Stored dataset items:
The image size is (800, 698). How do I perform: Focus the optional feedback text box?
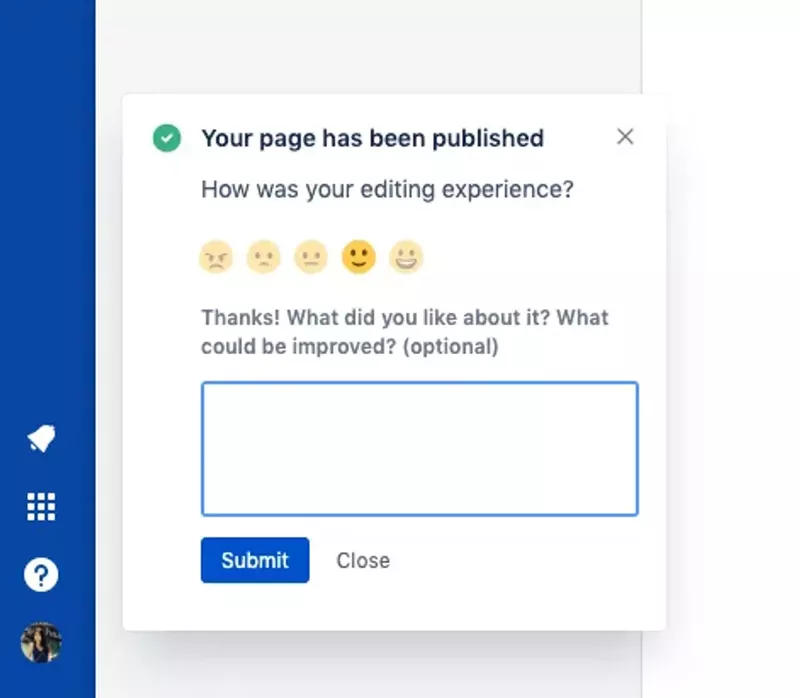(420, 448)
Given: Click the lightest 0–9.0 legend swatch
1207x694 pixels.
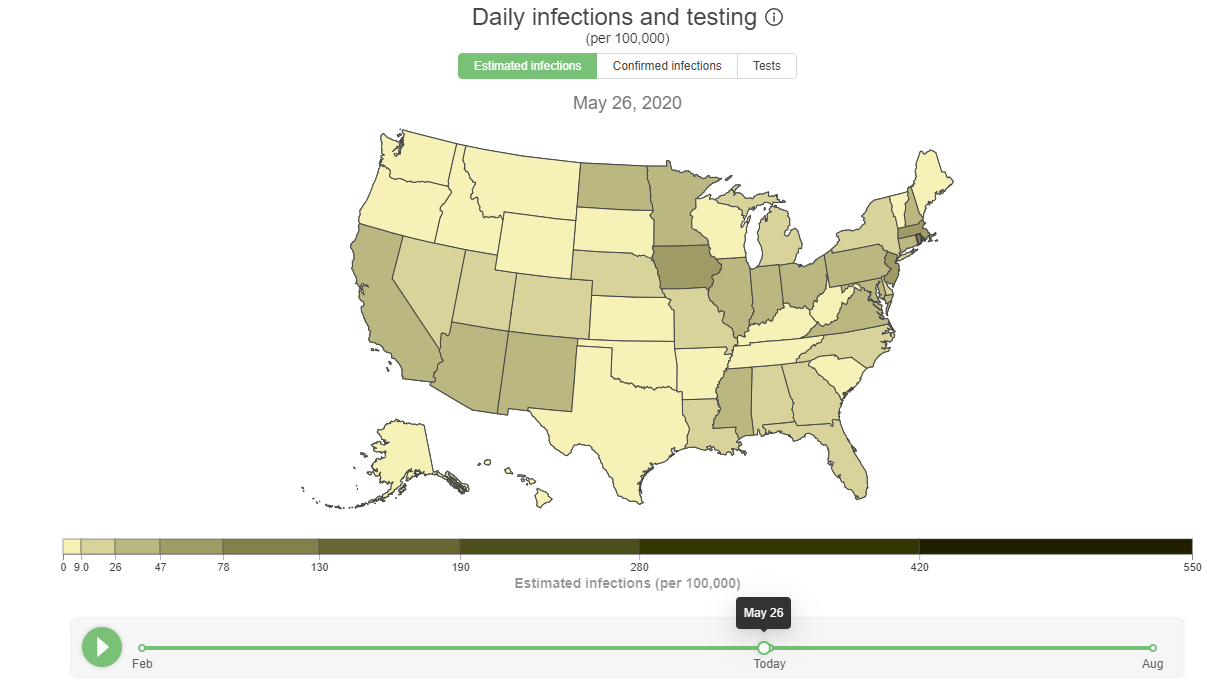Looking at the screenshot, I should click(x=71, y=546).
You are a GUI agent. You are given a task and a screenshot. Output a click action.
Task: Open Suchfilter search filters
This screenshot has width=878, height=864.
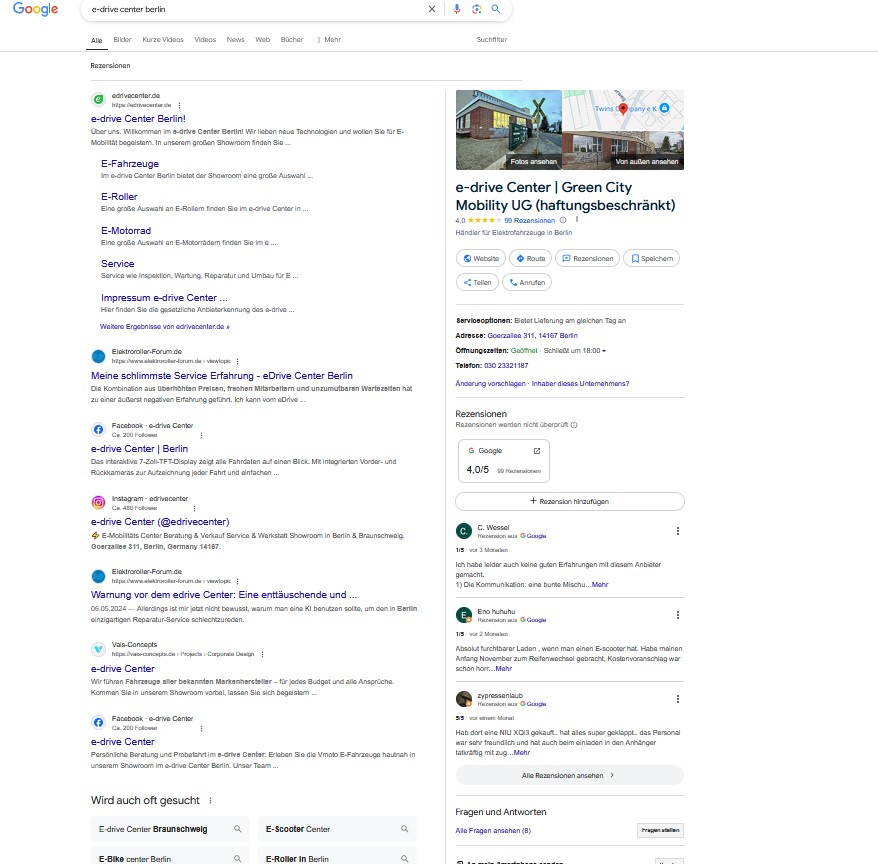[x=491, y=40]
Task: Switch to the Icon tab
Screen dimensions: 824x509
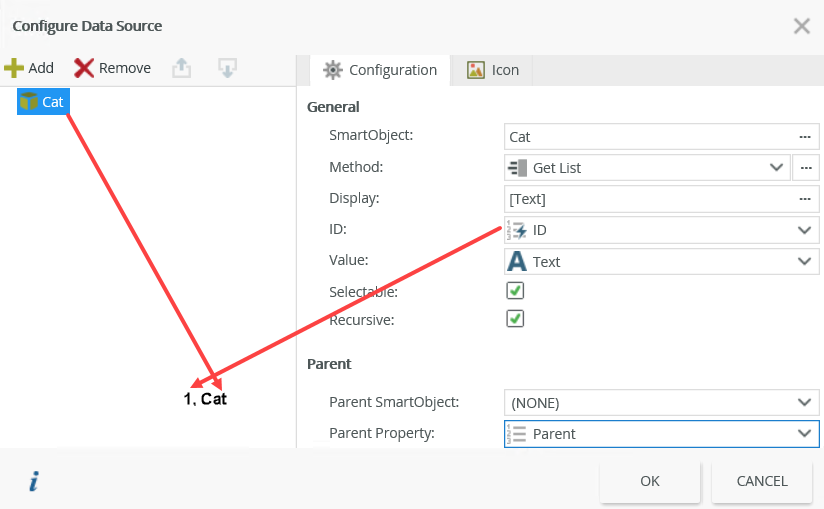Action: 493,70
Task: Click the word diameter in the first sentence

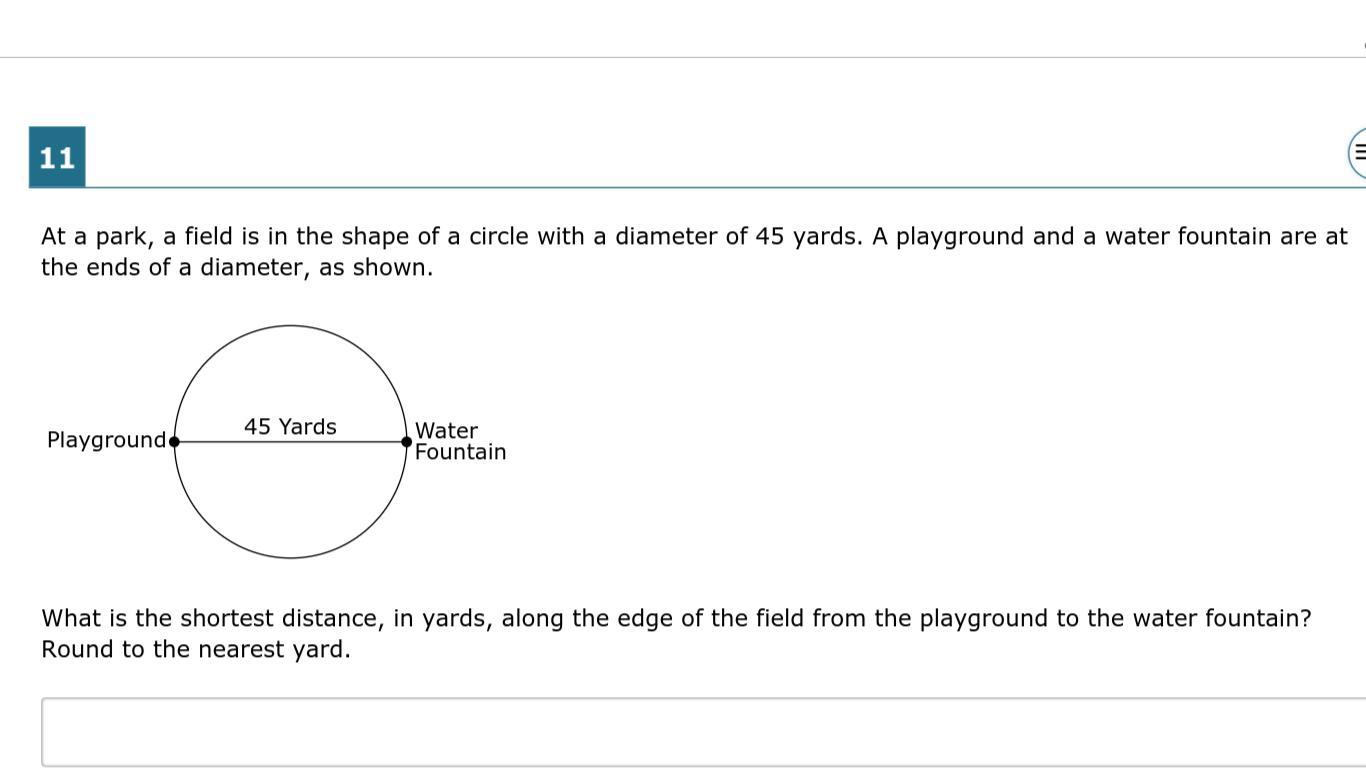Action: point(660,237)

### GOAL
Rewrite every entry with "Screen dimensions" swapped for "Display dimensions" and all other text unchanged, leaving out the pictures.

### SOLVED EXERCISE
The image size is (800, 698). How do I perform: Focus the optional feedback text box?
(420, 448)
Given: Click the lightest 0–9.0 legend swatch
1207x694 pixels.
Looking at the screenshot, I should click(x=71, y=546).
You are a GUI agent. You are given a task and a screenshot. Output a click action.
Task: Open Suchfilter search filters
This screenshot has width=878, height=864.
[x=491, y=40]
Task: Switch to the Icon tab
Display dimensions: 824x509
Action: 493,70
Task: Click the word diameter in the first sentence

Action: point(660,237)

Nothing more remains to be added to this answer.